== Reading passage ==
______________________________

Supply can't keep pace: Production hits 73 million lbs U3O8 in 2025, but long delays (e.g., Australia's Honeymoon to 2027) and Kazakhstan caps create structural deficits. Spot prices at $75-$100/lb through 2027, with upside to $150/lb if shortages bite.
We see explosive potential here—AI ties make it less correlated to broader markets, though reactor delays pose risks.

2. Copper: Datacenter Intensity Compounding Global Supply Plateaus
Copper is indispensable for datacenter electrics—power distribution, wiring, busbars, connectors, and heat exchangers consume about 27 tonnes per MW, translating to 561,600 tonnes for the 20,800 MW buildout by 2027. That's 2-3% of annual global consumption (25-28 million tonnes), stacked atop 2.4-2.9% yearly growth from electrification and renewables. China's economic acceleration adds another layer, potentially boosting demand by 23,300+ tonnes in 2026 alone via stimulus-fueled grids and manufacturing.
Supply is the weak link: Mine output peaks around 2025-2026 amid declining ore grades, closures in Chile, and underinvestment, yielding deficits of 3.6 million tonnes in 2024 that expand to 4.2-4.5 million by 2026-2027. Inventories have plunged 44% since early 2025, covering a mere six days, while record-low treatment charges signal desperate miner operations. Political unrest in Peru and Chile exacerbates risks, turning this into a classic "whack-a-mole" scenario.
We forecast prices at $8,300-$9,500/tonne in 2025, surpassing $10,000 by 2026-2027—supercharged if AI and China align, but vulnerable to macro slumps like property weakness.
3. Aluminum: Geopolitical Tensions Hastening Deficits in Power Infrastructure
Aluminum underpins datacenter power systems—transformers (0.5-1 tonne per MW), switchgear, cabling, and bus ducts could demand 10,400-20,800 tonnes for the upcoming 20,800 MW, on top of 1-1.8% base growth in transportation, construction, and renewables. This concentrated surge overlaps with broader grid needs, where manufacturing lead times for transformers have doubled to over two years, risking widespread delays.
What was a surplus story is flipping: <580,000 tonnes in 2025 narrows to <1 million in 2026, then deficits of 72,000 tonnes by 2027—advanced by datacenters and intensified by geopolitics. US tariffs up to 50% on China/EU/Mexico imports, EU's full ban on Russian aluminum (once 20% of supply), and Europe's energy crises are curtailing smelters and fragmenting trade. Competition for low-carbon electricity between smelters and datacenters adds another twist.
Prices likely range $2,000-$2,300/tonne in 2025, climbing to $2,500-$3,000 by 2027. Upside from tightness is real, but regional disparities (resilient US vs. strained Europe) and trade volatility make it less punchy than copper or uranium.
4. Water: Regional Scarcity Amplified, But Momentum Lags
Datacenters' cooling demands are voracious—global usage rises from 543,000 tonnes in 2020 to over 725,000 by 2030 (a 20%+ near-term spike), exacerbating deficits in hotspots like the US Sun Belt, North China, Western Europe, and Southeast Asia, where shortfalls could hit 15-20% by 2027. Overall demand grows 1% annually, driven by urbanization and industry, with costs escalating 3-5% yearly amid climate volatility and infrastructure losses.
Our Top Picks for the Datacenter Resource Squeeze
Missed the AI hype? Skip overvalued tech—dive into these enablers at compelling levels amid "supply whack-a-mole."
ASX: BHP is the best allrounder for the thematic, with both copper and uranium deposits in production all around the world. its a little known fact that BHP is Australia's largest domestic Uranium, as a by-product of the mine’s primary copper operations.
ASX: RIO is a good way to straddle the Copper and Aluminium demand
and while the water play ranks at the bottom of the list, there are some good US based plays with the Invesco Water Resources ETF NYSE: PHO or our favoured single stock play is Xylem NYSE: XYL — but we would wait for a pullback.

______________________________

== Action item ==
Edit the datacenter resources article between "Our Top Picks" and "for a pullback.", inclusive, and give that part back with "pullback" changed to "correction". The data has nothing to do with the article.

== Provided material ==
______________________________

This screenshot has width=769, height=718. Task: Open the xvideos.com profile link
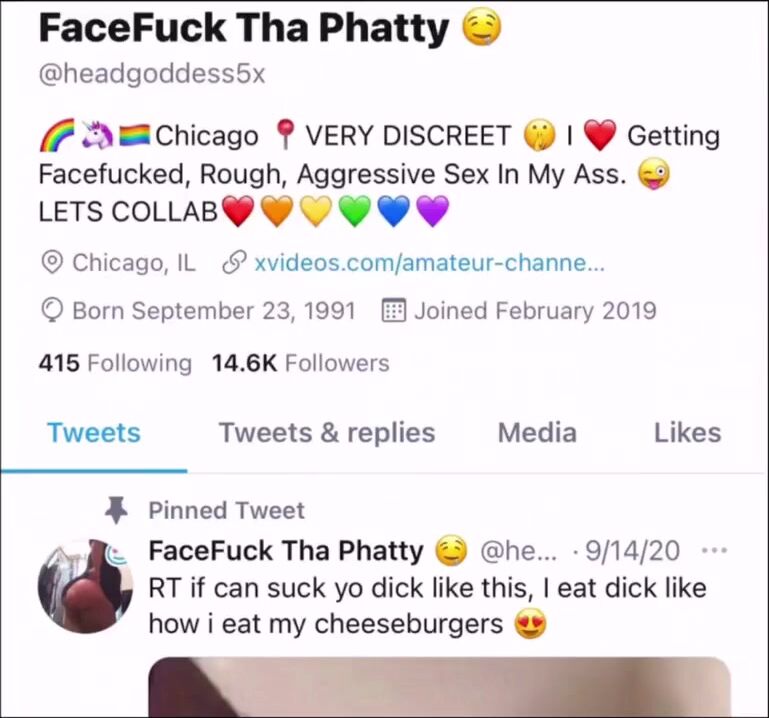tap(429, 263)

______________________________

== Written solution ==
Our Top Picks for the Datacenter Resource Squeeze
Missed the AI hype? Skip overvalued tech—dive into these enablers at compelling levels amid "supply whack-a-mole."
ASX: BHP is the best allrounder for the thematic, with both copper and uranium deposits in production all around the world. its a little known fact that BHP is Australia's largest domestic Uranium, as a by-product of the mine’s primary copper operations.
ASX: RIO is a good way to straddle the Copper and Aluminium demand
and while the water play ranks at the bottom of the list, there are some good US based plays with the Invesco Water Resources ETF NYSE: PHO or our favoured single stock play is Xylem NYSE: XYL — but we would wait for a correction.